Give the stretch of material from the line containing "Click the Fill" through the line containing "Action: (x=360, y=60)" as a Markdown table with the columns Row and Line. Leave out blank lines.
#### Data section
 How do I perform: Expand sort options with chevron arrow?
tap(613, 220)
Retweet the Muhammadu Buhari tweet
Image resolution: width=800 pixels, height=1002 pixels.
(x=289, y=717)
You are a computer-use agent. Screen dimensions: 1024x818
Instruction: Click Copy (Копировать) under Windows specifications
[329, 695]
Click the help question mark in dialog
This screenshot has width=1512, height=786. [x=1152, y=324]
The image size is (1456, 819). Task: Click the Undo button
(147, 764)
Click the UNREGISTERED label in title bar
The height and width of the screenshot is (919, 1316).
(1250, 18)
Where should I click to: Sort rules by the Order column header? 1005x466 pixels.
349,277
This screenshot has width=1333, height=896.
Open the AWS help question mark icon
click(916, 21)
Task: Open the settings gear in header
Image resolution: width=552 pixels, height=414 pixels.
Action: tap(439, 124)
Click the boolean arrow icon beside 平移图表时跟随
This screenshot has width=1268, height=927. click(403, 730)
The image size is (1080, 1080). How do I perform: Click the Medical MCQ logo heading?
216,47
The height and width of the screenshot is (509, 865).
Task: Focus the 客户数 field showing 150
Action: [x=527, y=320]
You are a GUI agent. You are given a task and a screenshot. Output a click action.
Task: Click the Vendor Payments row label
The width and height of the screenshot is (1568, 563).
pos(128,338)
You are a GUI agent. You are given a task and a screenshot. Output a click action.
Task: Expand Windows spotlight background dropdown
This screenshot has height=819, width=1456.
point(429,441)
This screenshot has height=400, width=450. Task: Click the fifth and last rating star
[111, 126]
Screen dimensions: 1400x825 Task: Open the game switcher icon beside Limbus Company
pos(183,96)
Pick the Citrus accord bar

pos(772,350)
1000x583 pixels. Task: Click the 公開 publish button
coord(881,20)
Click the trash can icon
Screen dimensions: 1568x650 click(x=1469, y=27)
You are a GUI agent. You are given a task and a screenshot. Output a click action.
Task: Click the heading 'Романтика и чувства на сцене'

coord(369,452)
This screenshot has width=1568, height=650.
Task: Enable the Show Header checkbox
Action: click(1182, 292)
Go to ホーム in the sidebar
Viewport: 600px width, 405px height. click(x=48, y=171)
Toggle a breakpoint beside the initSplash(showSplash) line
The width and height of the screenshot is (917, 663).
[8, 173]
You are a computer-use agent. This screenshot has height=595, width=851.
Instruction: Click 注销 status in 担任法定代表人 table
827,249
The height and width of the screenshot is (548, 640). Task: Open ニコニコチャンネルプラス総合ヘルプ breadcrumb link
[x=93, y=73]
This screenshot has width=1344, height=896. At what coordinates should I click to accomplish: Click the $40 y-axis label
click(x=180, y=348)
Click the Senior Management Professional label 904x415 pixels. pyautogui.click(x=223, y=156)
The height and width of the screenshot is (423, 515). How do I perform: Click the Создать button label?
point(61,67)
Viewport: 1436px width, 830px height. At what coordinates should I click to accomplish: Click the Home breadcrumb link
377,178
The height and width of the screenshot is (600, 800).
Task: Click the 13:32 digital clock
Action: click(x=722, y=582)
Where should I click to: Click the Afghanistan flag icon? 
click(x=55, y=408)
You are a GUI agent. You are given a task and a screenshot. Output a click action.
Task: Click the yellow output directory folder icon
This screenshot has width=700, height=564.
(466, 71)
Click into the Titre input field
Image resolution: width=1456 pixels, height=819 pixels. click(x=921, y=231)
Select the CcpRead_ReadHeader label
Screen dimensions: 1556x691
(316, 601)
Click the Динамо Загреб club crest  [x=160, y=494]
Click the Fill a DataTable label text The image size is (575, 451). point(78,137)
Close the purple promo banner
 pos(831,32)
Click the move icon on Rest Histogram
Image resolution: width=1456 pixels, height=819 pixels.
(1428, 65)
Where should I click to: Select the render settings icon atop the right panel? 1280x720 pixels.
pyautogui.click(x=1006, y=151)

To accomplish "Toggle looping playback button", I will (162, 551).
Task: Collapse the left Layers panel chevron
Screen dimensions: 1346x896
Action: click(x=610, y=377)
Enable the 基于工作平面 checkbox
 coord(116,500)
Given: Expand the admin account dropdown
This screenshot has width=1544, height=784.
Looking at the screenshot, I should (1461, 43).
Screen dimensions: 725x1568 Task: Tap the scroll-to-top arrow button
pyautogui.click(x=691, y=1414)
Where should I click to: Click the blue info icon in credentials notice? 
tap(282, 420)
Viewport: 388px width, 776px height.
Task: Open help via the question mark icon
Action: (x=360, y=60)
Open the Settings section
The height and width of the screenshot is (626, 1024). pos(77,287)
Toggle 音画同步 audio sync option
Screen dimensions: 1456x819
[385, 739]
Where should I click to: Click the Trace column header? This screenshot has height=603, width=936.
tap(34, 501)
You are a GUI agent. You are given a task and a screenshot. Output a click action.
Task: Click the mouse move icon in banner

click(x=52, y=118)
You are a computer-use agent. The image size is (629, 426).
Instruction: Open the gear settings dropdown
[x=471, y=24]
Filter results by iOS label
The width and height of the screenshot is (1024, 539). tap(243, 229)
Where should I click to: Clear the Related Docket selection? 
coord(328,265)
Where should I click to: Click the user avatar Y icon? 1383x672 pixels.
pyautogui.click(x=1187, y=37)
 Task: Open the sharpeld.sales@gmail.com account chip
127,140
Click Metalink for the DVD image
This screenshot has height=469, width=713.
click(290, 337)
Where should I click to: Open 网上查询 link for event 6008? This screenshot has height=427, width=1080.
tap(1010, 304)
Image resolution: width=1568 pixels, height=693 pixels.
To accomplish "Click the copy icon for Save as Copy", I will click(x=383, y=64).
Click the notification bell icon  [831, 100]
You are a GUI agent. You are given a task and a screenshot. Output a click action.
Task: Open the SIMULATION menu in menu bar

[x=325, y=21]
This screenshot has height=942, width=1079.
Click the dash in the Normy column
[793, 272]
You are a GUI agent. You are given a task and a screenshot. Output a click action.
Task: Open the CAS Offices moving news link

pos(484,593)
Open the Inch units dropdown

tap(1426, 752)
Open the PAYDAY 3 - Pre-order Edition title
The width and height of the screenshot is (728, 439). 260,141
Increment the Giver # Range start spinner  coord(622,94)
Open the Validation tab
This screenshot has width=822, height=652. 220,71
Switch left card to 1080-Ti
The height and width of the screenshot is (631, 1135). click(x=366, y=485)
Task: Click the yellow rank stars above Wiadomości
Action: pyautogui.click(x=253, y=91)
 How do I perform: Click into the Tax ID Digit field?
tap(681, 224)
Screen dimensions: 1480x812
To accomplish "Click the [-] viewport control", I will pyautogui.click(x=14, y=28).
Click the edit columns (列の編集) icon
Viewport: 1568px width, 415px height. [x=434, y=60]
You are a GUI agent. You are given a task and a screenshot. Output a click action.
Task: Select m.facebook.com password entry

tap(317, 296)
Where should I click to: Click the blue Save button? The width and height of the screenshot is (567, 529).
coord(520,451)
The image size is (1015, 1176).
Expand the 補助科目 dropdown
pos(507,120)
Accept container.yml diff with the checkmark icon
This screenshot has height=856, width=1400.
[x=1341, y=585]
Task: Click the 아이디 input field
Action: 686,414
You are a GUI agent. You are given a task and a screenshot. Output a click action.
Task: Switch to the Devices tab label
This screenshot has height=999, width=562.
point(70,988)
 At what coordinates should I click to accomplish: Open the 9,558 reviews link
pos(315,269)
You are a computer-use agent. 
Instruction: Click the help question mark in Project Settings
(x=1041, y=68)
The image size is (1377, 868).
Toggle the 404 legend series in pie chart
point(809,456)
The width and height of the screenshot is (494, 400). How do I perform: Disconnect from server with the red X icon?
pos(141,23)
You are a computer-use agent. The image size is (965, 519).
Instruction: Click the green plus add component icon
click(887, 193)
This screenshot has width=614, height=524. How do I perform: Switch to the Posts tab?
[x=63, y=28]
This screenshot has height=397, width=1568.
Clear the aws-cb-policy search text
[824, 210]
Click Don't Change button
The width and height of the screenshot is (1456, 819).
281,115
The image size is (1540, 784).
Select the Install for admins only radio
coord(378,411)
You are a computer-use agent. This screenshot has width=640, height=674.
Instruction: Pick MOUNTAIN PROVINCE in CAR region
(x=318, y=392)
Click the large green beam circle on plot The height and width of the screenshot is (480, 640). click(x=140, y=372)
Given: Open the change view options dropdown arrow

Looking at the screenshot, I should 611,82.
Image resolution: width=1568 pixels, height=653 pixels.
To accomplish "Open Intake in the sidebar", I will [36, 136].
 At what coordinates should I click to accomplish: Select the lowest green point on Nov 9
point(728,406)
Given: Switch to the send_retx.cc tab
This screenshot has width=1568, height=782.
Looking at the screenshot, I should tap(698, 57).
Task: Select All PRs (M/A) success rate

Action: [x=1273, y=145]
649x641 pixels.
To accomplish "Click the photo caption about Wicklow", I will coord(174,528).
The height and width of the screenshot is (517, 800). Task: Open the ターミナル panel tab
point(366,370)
########
• Solved problem
| Row | Line |
|---|---|
| 1 | Click the Fill a DataTable label text The image size is (575, 451). point(78,137) |
| 2 | Close the purple promo banner |
| 3 |  pos(831,32) |
| 4 | Click the move icon on Rest Histogram |
| 5 | Image resolution: width=1456 pixels, height=819 pixels. |
| 6 | (1428, 65) |
| 7 | Where should I click to: Select the render settings icon atop the right panel? 1280x720 pixels. |
| 8 | pyautogui.click(x=1006, y=151) |
| 9 | To accomplish "Toggle looping playback button", I will (162, 551). |
| 10 | Task: Collapse the left Layers panel chevron |
| 11 | Screen dimensions: 1346x896 |
| 12 | Action: click(x=610, y=377) |
| 13 | Enable the 基于工作平面 checkbox |
| 14 |  coord(116,500) |
| 15 | Given: Expand the admin account dropdown |
| 16 | This screenshot has width=1544, height=784. |
| 17 | Looking at the screenshot, I should (1461, 43). |
| 18 | Screen dimensions: 725x1568 Task: Tap the scroll-to-top arrow button |
| 19 | pyautogui.click(x=691, y=1414) |
| 20 | Where should I click to: Click the blue info icon in credentials notice?  |
| 21 | tap(282, 420) |
| 22 | Viewport: 388px width, 776px height. |
| 23 | Task: Open help via the question mark icon |
| 24 | Action: (x=360, y=60) |